Elton John sometimes gets a bad wrap for not writing the lyrics he sings. To me, it's a much harder task taking someone's words and putting them to music that fits just right. Elton John and Bernie Taupin's career is huge and spans hundreds of styles. One of my favorite Elton John moments is his album Tumbleweed Connection. The record is old west meets Civil War themed Americana. Songs of riverboats, civil war and burning missions, an American songwriter's spirit of the South gets wonderful arrangements from a Brit. Strange, yet beguiling and fantastic. On no other recording is this stark, lonely landscape of a torn apart country is best captured on the stripped down track "Talking Old Soldiers." It's set up as a conversation between two men at a bar. Clearly shattered by the loss of so many friends and driven to drink alone, the two gentleman share a beer and a conversation. Sounds pretty straightforward, but Elton John utilizes his amazing ability to build emotion through his piano and deliver an outstanding vocal performance that is spine tingling.

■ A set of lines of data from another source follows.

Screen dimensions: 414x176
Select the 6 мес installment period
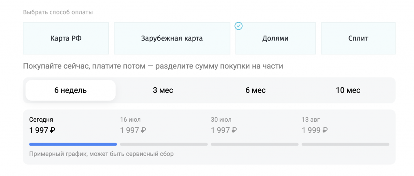(x=256, y=90)
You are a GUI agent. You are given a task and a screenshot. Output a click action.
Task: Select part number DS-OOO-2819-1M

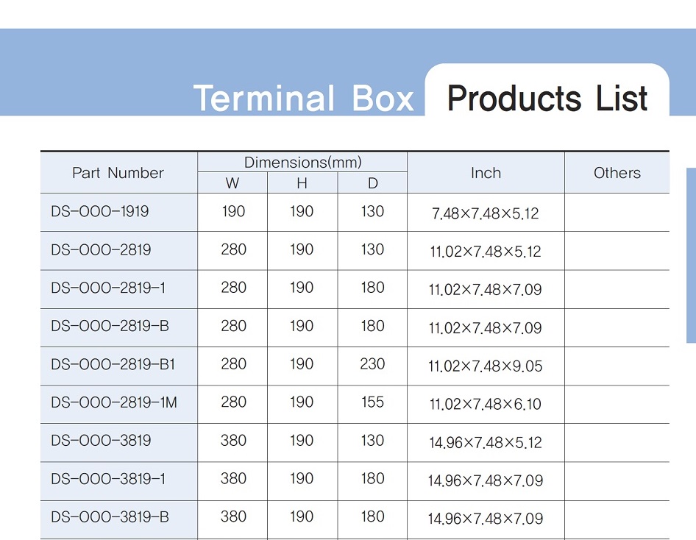tap(114, 403)
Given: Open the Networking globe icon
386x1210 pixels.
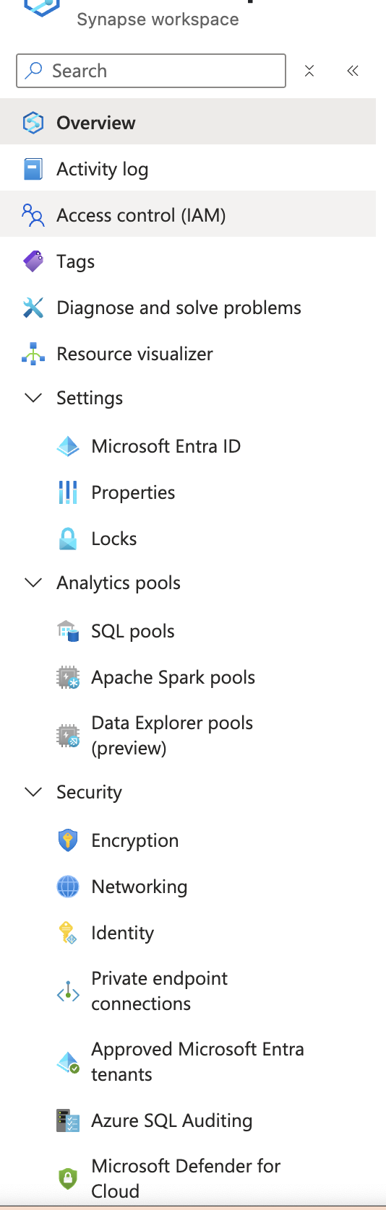Looking at the screenshot, I should 68,887.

Elton John has many songs that follow in a similar style. Story songs, even a story of a brief encounter like "Talking Old Soldiers" are where is skills as a piano player excel. When the emotions in the conversation build, the music parallels these welling up emotions with loud clangs and bassy piano chords. It's nothing short of breathtaking. Elton controls the mood with his voice and his piano playing and does perfect justice to Taupin's lyrics. It's a little song that packs a big punch and is utterly unforgettable. Tumbleweed Connection is triumphant and "Talking Old Soldiers" is it's peak.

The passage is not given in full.